What’s the content of a pointer variable? A heap location!
What’s the memory that holds the pointer variable itself? The Stack!
Key point 1: You have to delete the allocated heap when you’re done with it
Key point 2: You don’t have to delete the pointer variable itself, it’s done by the stack
Myth #5: When I dereference a pointer, ain’t I pointing to the stack?
Now this is serious. First you have to disassociate pointer variables from stack and heap. Why? Look at the example below:
struct tSmall {
int a;
int b;
};
tSmall s1; //This is allocated on the STACK
tSmall* s2 = new tSmall(); //s2 points to a location in which a tSmall structure is located in the HEAP
Let’s say if we have:
void foo(tSmall* ptr) {
int myA = ptr->a;
int myB = ptr->b;
}
foo(&s1); //Pass the address s1 which is allocated in the stack
foo(s2); //Pass s2 in since s2 itself IS the address of the heap allocated tSmall
Does it matter whether dereferencing is done to the stack or heap? No!
However, there’s a big caveat to observe. The following code below will kill everyone!
void die(tSmall* ptr) {
delete(ptr);
ptr = NULL;
}
die(s2); //This is ok, since s2 is allocated in the heap and is supposed to be managed by the programmer
die(&s1); //You arbitrary free the memory in the stack, this will cause the stack be unable to unwind properly. (This is sometimes reported by as Exit Code 3 in Visual Studio since Stack is corrupted)
Conclusion
I’ll just cut short to this article since it’s getting really long. In conclusion, memory management isn’t just all about technical knowledge. It’s also about design and contract. How so?

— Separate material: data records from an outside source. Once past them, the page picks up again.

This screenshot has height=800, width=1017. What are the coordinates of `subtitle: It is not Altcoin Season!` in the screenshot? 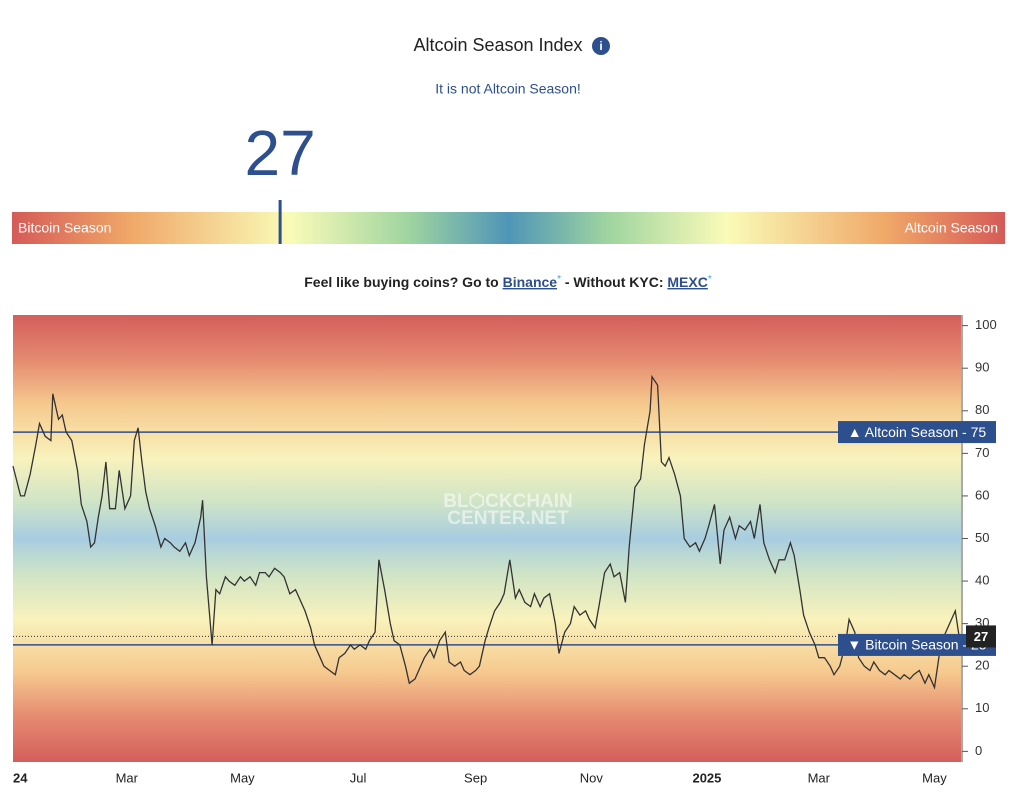 It's located at (508, 89).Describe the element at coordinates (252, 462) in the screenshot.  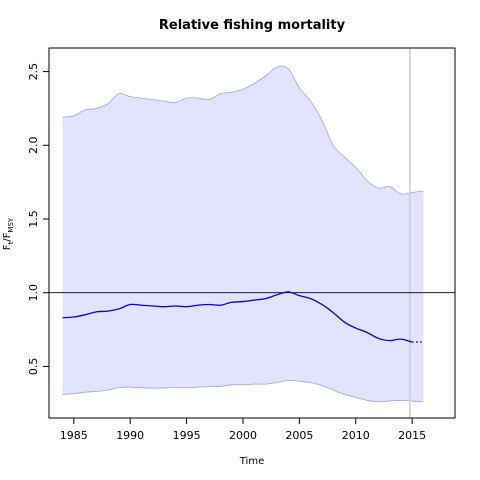
I see `x-axis-label: Time` at that location.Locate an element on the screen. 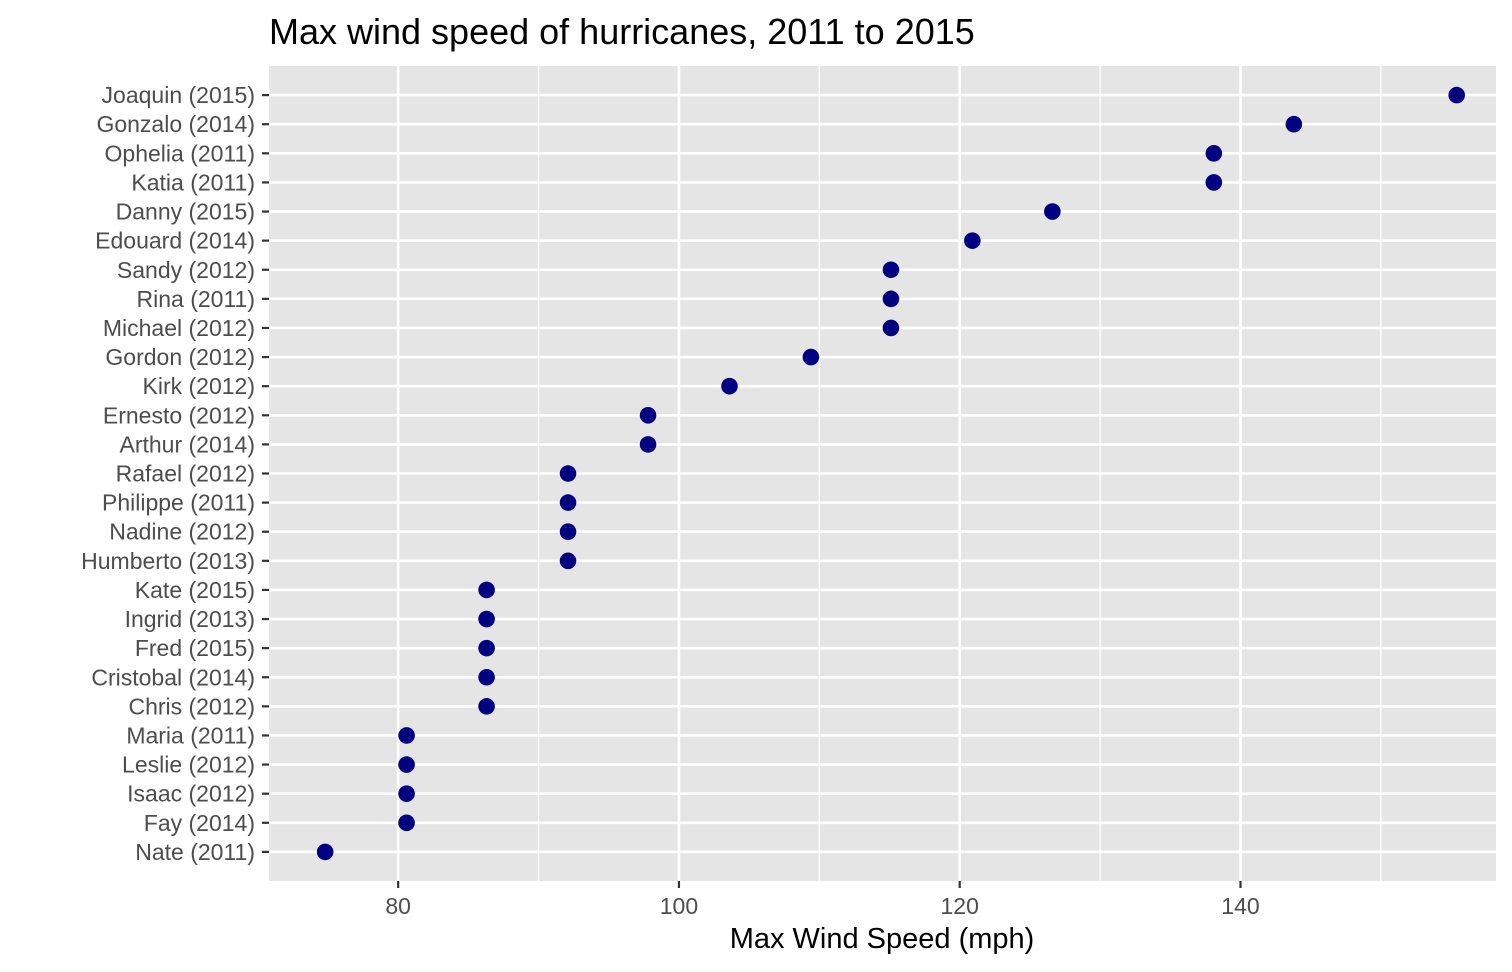 This screenshot has width=1512, height=972. y-tick-label: Humberto (2013) is located at coordinates (168, 561).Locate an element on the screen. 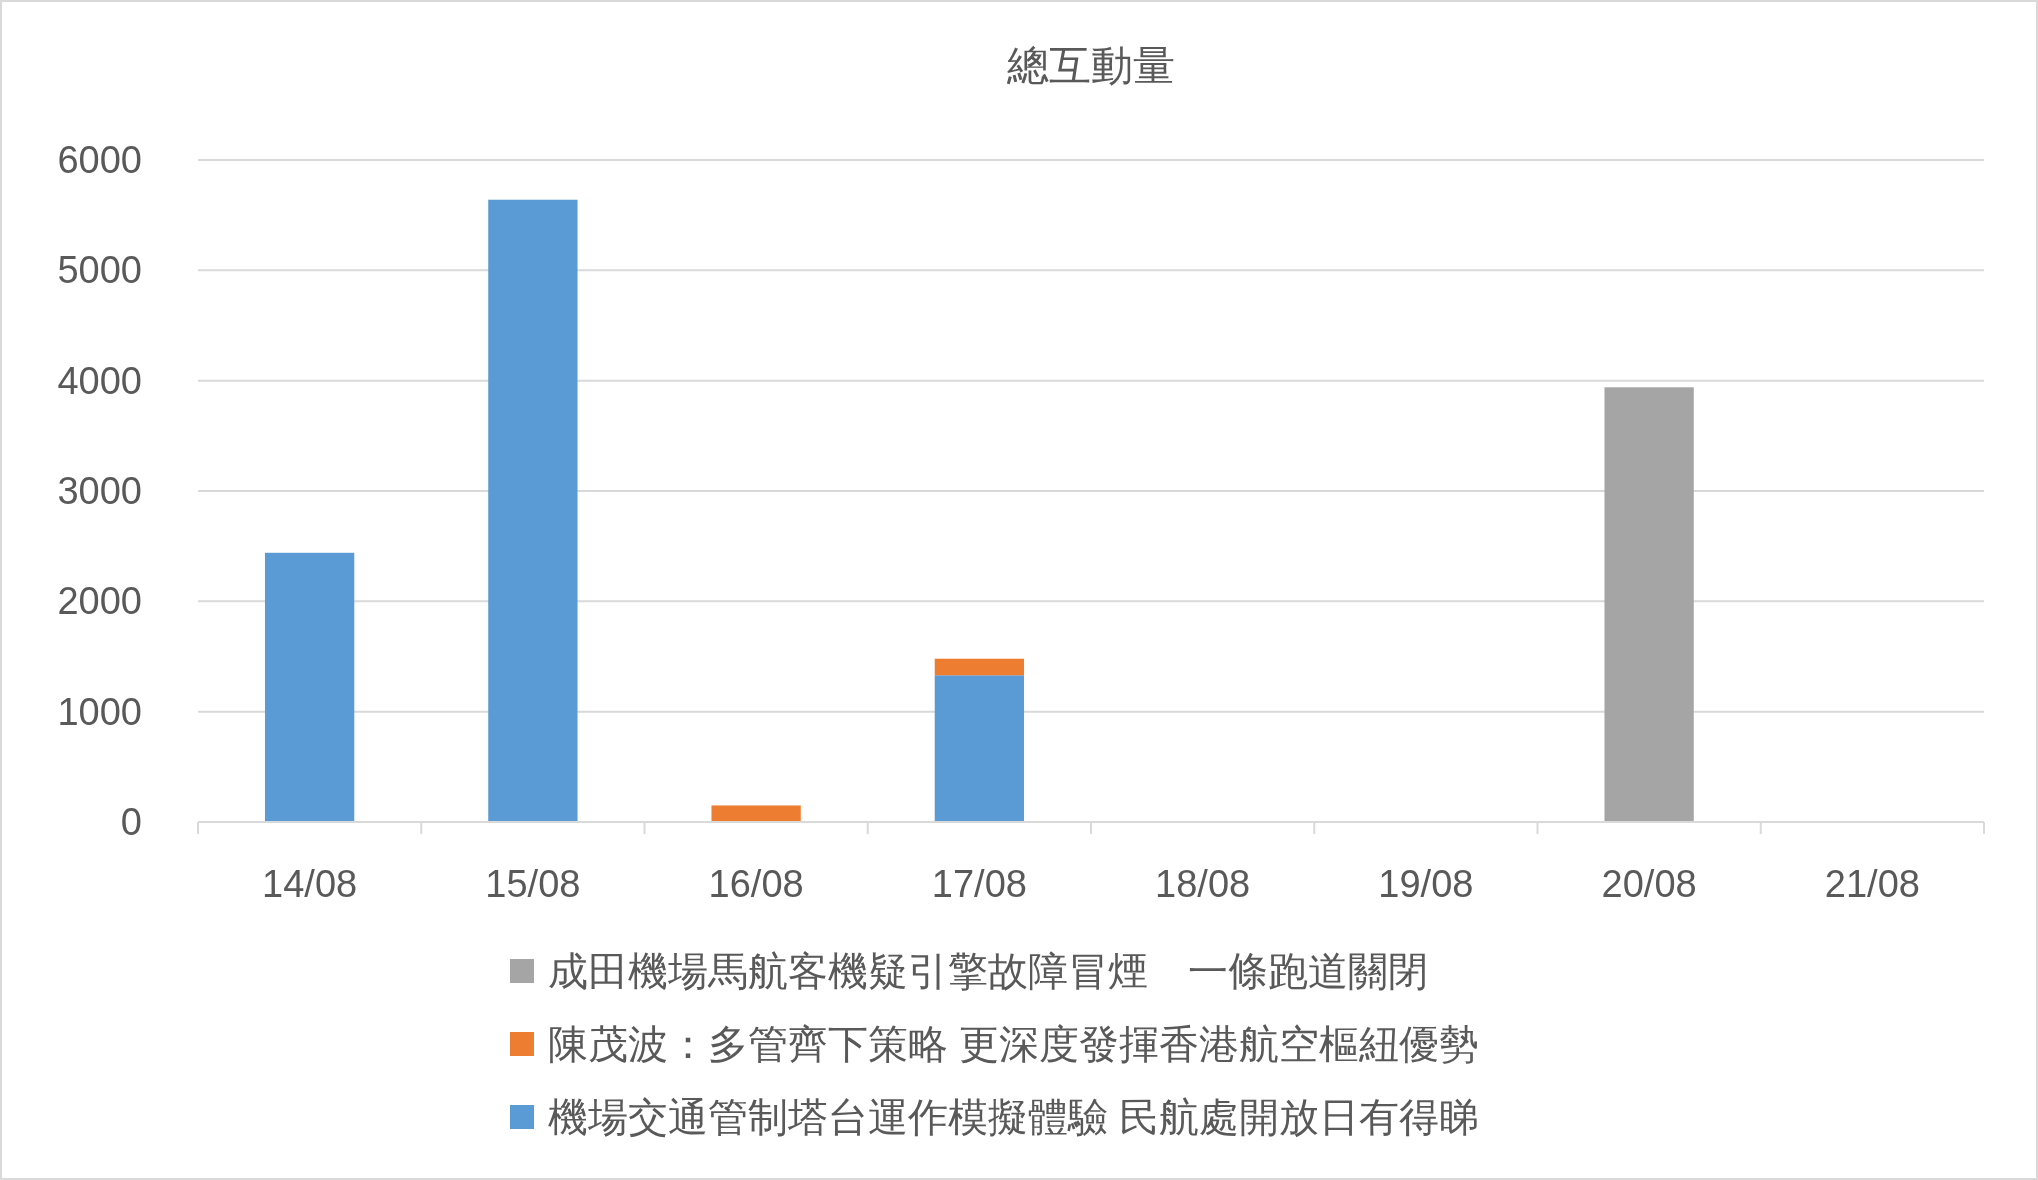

Design - This determines when should pointers, references or variables be used. Good optimization techniques can help reduce unnecessary use of the limited Stack memory. Such as pass by reference, pass by pointer, use scope brackets.
Here’s a small tip for C++ programmers: (might apply to C# and Java, I’m not sure… heh)
void foo() {
int a = 0;
int b = 100;
//if you have a temporary need for array[100] and needs certain visibility and cannot be placed in a separate function, scope brackets will help.
{
int array[100];
for(a = 0; a < 100; a++)
array[a] = 0;
//do something
} //stack unwinds, array[100] is freed up in the stack after this bracket
func1();
func2();
}
There is something to note about this tip. If scope brackets are used, then the application doesn’t have to bear the burden of storing 100 integers into the stack when it calls func1() and func2().
Contract - It determines WHEN, WHO is supposed to do WHAT. It’s important to determine the contract for pointer allocated objects as early into the project design as possible. This will help reduce the occurences in unsolicited deletion, reading into dangling pointers (pointers pointing to deleted memory addresses), memory leaks due to lack of deletion.
That’s all for this week.
Next week, we’ll talk about Smart Pointers and managing the heap in more details.
Signing off,
Jeremy
- Permalink
- Admin
- 4 Aug 2009 1:30 PM
- Comments (3)
August 5th, 2009 at 11:58 am
when an object is created with ‘new’ during runtime, it is allocated in the heap right?
then according to Myth#2, any ‘new’ that haven’t been ‘delete’ed will get freed when the program exits right?
i know memory leak is avoidable, but with a large enough memory, a small memory leak will not have a large effect right?
please correct me if i’m too naïve
August 5th, 2009 at 12:12 pm
Hi anteater, don’t worry about it.
Memory leaks are lethal only when they replicate.
A single one-time memory leak will not cause any damage. (In most cases…)
Key thing is to keep a look out for repetitive allocations.
Small memory leaks can easily accumulate in real-time applications like games and crash within minutes due to out of memory or thrash your system to a halt.
On the other hand, if it’s just a single procedural run through application, memory leaks may not necessarily be a bad thing - this I’ll explain if possible in my next article.
Lastly, if you’re leaking external resources, eg, COM objects, it’ll probably leak even after the OS has cleaned up your heap.
Hope that answers your questions.
August 6th, 2009 at 1:40 pm
yes. thank you very much.